◆ PASSAGE PROVIDED:
────────

The "Salvation Committee of the Fatherland", ARF forces and many civilians retreated to Zangezur, where they joined Garegin Nzhdeh, where the Republic of Mountainous Armenia was established. The mountain republic held out against the Bolsheviks until July. The Armenian leaders escaped to Persia to avoid arrest and possible execution by the Bolsheviks.

The reasons of the revolt were later discussed by the Bolshevik government and it was decided to treat the population with more tolerance. After suppressing the February Uprising, Alexander Miasnikian was appointed chairman of the Council of People's Commissars of Armenia, the newly installed government of the Armenian Soviet Socialist Republic.

────────

◆ TASKS TO COMPLETE:
(1) Write out the passage on the February Uprising from "The reasons of" up to and including "Soviet Socialist Republic.".
(2) In the passage on the February Uprising, who was appointed chairman of the Council of People's Commissars of Armenia after the uprising was suppressed?
(3) Proceed with the passage on the February Uprising, picking up after its last sentence.

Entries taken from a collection
────────

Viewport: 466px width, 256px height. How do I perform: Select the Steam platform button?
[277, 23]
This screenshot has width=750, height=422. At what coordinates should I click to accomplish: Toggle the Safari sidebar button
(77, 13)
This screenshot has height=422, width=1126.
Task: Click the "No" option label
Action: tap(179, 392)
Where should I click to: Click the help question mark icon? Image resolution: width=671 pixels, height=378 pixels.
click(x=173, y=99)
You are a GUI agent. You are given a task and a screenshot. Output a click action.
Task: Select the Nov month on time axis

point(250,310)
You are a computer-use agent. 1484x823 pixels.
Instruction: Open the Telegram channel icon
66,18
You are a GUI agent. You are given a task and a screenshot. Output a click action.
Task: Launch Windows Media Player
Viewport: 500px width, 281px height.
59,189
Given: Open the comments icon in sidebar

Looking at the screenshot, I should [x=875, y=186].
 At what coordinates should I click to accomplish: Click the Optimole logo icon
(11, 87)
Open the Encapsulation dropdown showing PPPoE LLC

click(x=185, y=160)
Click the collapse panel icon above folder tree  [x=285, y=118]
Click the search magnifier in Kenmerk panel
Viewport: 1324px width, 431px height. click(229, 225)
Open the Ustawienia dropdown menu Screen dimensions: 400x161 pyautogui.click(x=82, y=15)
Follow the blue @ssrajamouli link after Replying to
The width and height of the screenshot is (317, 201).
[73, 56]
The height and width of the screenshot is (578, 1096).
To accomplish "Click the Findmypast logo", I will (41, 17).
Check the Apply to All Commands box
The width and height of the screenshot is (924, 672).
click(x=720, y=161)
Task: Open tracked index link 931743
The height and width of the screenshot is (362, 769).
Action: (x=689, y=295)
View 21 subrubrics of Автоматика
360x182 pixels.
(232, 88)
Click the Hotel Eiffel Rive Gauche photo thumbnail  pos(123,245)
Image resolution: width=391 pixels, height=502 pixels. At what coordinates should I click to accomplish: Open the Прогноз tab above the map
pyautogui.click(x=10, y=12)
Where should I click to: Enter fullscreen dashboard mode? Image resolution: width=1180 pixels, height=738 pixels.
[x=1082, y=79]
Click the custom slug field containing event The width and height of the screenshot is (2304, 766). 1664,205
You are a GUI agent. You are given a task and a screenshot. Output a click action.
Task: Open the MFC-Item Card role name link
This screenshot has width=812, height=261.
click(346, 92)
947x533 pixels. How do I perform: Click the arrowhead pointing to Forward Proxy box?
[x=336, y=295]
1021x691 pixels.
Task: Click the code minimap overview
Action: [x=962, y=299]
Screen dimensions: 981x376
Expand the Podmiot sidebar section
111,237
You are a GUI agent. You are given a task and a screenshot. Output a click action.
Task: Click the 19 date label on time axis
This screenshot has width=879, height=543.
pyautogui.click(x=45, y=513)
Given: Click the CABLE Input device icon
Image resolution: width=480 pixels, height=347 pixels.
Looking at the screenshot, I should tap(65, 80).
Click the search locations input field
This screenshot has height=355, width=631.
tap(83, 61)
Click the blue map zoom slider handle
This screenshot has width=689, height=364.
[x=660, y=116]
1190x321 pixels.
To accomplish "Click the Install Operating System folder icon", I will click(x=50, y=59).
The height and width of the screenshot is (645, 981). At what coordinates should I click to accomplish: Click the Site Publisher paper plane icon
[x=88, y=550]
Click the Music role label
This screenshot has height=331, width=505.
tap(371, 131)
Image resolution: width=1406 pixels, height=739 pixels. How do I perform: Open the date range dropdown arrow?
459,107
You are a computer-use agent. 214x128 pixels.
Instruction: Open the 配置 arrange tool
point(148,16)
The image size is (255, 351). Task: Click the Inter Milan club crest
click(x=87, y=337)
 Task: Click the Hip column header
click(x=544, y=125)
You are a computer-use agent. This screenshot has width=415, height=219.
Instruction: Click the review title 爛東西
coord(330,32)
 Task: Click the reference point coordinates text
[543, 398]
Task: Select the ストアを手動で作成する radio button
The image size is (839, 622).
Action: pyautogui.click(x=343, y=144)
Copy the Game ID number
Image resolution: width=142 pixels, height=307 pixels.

────────

◆ RESULTS FOR EACH TASK:
(1)
The reasons of the revolt were later discussed by the Bolshevik government and it was decided to treat the population with more tolerance. After suppressing the February Uprising, Alexander Miasnikian was appointed chairman of the Council of People's Commissars of Armenia, the newly installed government of the Armenian Soviet Socialist Republic.

(2) Alexander Miasnikian.

(3)
==International reactions==
On February 18, the Committee sent a message to the Armenian delegation in Paris and to the leaders of world powers (France, United Kingdom, Italy), League of Nations, etc., but it remained unanswered. A message was also sent to the Armenian delegation in Tiflis, Georgia, where after the Sovietization of Armenia, local Armenians were subjected to violence. Georgia responded to the message on February 21, when the Armenian embassy was reopened in Tiflis. Georgia fell to the Soviets on February 25, thereafter the Armenian rebels were left alone against the Bolshevik forces in the Caucasus.